Un parti ouvrier doit donc utiliser la voie électorale et défendre les libertés bourgeoises. Mais il doit simultanément démasquer les illusions et les pratiques opportunistes qui sont créées par cette voie et la réalité cachée par cette apparence de liberté. Ce n’est pas facile. Si la chose était facile, le monde entier serait socialiste depuis longtemps.
La démocratie au sens courant du terme, qui désigne un système politique libéral et parlementaire, et le fascisme ne sont pas antagoniques comme on le croit. Comme Bertold Brecht l’avait relevé, c’est le même système, qui se modifie en temps de guerre ou en temps de crise.

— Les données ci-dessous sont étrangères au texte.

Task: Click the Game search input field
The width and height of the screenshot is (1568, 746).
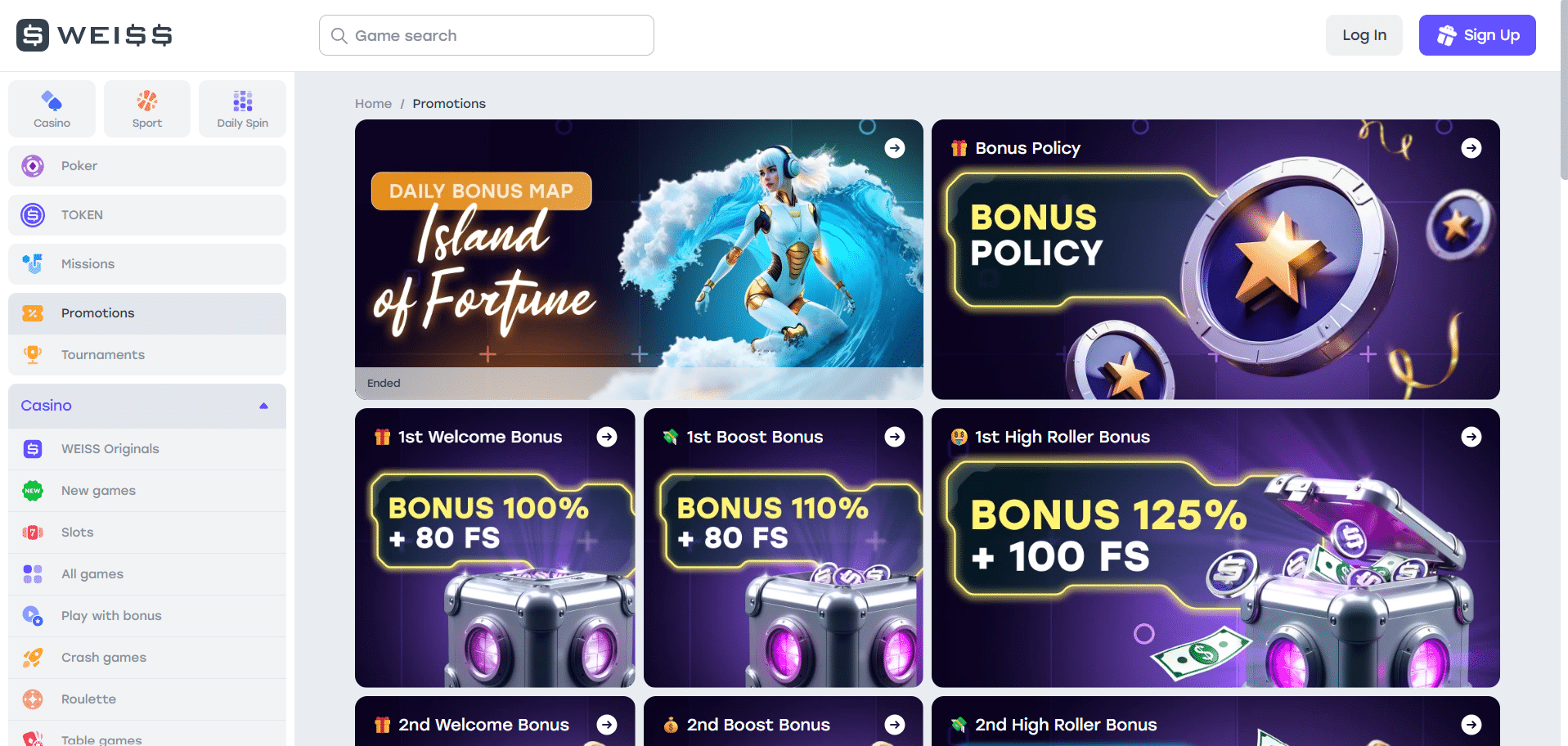Action: coord(499,35)
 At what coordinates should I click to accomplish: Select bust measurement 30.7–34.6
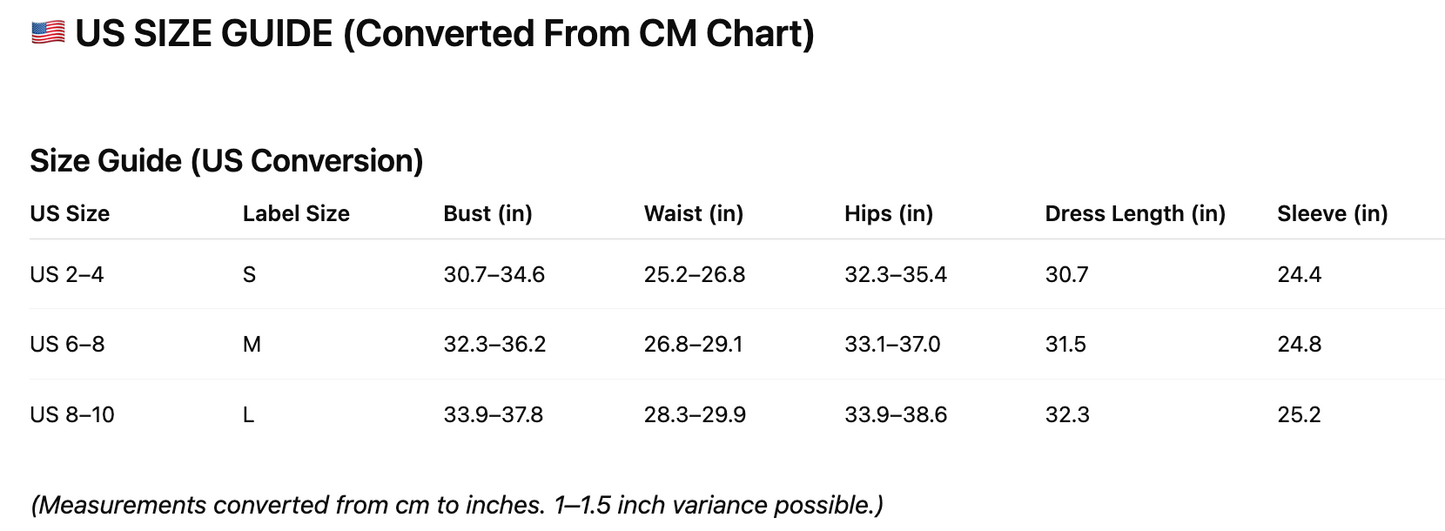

L'histoire montre qu'il n'y a pratiquement aucune résistance concrète des libéraux sous les régimes fascistes, et ce n'est pas ou pas seulement par lâcheté, mais parce qu'ils attendent tranquillement que ça passe, sachant que ces régimes sont transitoires et que dans le fond ils travaillent pour eux.
En temps troublés ce sont précisément les gens qui n’ont que les droits de l’homme à la bouche qui vont imposer la dictature, la torture, les assassinats politiques et les internements administratifs. Il y avait plein de démocrates et de républicains parmi les Versaillais quand ils exterminaient les Communards.
L’Ukraine en fait actuellement la démonstration inexorable sous la férule du clown Zelinsky, qui aurait pu être une créature sortie de l'imaginaire pervers de Stefen King.
GQ 22 avril 2022, relu le 5 juin
PS à propos de Stefen King : il a bel et bien offert ses services à la propagande de Kiev. Manque de chance, c'était à des humouristes russes qui s'étaient fait passer pour Zelinsky.